Falls noch nicht gepostet: die EWE meint, für sie greife das Urteil nicht. Der Vertrag starte erst mit Schaltung, nicht mit Auftragsbestätigung
Hier die Volle Antwort:
ZitatAlles anzeigendie anfängliche Laufzeit Ihres Vertrages über Ihr EWE-Glasfaser-Produkt fängt an dem Tag an zu laufen, an dem dieser Vertrag geschlossen wird. Der Vertrag wird geschlossen in dem Zeitpunkt, in dem Sie das von uns freigeschaltete Glasfaser-Produkt nutzen. Dieses Start-Datum ist unter anderem in den monatlichen Rechnungen angegeben.
Allein durch Ihre Bestellung (etwa, indem Sie bei uns ein unterschriebenes Bestellformular abgegeben) kommt noch kein Vertrag zustande. Auch der Zeitpunkt der Bereitstellung des Glasfaser-Hausanschlusses (nicht: des Glasfaser-Produktes) ist für den Beginn der anfänglichen Laufzeit des EWE-Glasfaser-Produktes bei uns ohne Bedeutung.

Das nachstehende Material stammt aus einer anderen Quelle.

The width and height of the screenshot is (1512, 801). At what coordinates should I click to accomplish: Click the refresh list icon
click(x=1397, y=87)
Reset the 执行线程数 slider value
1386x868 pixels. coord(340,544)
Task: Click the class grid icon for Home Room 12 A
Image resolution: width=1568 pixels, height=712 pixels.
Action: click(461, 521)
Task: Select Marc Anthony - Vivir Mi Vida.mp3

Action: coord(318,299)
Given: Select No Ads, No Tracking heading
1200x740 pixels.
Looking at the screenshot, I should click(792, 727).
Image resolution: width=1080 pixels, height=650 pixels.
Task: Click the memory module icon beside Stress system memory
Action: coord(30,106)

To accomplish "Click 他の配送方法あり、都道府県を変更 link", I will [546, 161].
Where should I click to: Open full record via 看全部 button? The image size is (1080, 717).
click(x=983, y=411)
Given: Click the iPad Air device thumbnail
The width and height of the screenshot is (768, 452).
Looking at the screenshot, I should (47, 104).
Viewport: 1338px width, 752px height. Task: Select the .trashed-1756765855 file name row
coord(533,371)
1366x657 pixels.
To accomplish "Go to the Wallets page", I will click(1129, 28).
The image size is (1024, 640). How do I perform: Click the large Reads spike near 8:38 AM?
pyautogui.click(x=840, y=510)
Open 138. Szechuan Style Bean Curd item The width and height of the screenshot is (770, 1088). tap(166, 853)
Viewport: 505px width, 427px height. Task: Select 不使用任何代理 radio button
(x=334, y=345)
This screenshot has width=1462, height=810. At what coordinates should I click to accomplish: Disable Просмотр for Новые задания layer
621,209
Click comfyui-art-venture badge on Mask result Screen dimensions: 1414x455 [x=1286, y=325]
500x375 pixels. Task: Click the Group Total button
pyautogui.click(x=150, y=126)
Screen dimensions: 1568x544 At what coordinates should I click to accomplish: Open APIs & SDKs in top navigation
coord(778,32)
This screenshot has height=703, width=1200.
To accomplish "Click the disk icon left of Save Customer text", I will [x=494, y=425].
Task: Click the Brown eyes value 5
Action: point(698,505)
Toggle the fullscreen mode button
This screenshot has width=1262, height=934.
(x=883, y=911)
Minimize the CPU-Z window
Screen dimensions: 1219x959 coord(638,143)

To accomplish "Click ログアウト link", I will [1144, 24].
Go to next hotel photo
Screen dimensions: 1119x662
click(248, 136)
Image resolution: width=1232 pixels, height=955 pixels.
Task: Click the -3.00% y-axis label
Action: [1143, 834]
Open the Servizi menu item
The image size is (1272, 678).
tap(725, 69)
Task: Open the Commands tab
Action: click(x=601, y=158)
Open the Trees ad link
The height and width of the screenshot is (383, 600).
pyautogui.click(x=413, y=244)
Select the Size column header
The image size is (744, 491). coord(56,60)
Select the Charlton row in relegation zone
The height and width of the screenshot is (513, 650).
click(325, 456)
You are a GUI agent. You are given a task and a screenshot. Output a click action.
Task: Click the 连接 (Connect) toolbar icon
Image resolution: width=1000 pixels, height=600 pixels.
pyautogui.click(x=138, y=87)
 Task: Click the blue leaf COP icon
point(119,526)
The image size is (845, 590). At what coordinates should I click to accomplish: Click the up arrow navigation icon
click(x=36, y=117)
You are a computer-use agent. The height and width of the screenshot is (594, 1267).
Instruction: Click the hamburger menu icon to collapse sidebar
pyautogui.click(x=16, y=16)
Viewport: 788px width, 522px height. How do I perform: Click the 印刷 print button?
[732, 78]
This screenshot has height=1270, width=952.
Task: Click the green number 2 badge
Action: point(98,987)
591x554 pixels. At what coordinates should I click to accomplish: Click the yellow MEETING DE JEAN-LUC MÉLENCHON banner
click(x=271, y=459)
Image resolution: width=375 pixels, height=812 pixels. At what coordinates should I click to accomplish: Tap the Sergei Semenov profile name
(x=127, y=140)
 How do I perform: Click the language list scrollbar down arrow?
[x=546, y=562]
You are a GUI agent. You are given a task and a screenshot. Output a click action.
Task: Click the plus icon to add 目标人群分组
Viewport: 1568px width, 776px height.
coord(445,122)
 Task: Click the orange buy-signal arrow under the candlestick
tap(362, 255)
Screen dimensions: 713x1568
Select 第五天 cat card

All dies war in dem Fall, über den der BGH am 8.1.2026 entschieden hatte, anders: In diesem Fall wurde zunächst der Vertrag geschlossen, dessen anfängliche Laufzeit von 24 Monaten in der Folgezeit erst durch Bereitstellung der Leistung – unter Umständen viele Monate später – anfangen sollte zu laufen. Zu Recht hat der BGH entschieden, dass eine solche Vertragsbestimmung unwirksam sind, weil der Kunde hier viel länger als die maximal zulässigen 24 Monate gebunden ist.
Wir lehnen es ausdrücklich ab, gegenüber Verbrauchern die bindende Laufzeit künstlich über die gesetzlich zulässigen 24 Monate hinaus zu verlängern. Deshalb begrüßen wir die Klarstellung des BGH vom 8.1.2026 sehr. Grundsätzlich werden unsere Kundinnen und Kunden nicht – wie es der Anbieter in dem vom BGH entschiedenen Fall versucht hatte – vor dem Start der 24 Monate unrechtmäßig gebunden. Transparenz und Fairness gegenüber unseren Kundinnen und Kunden haben für uns oberste Priorität.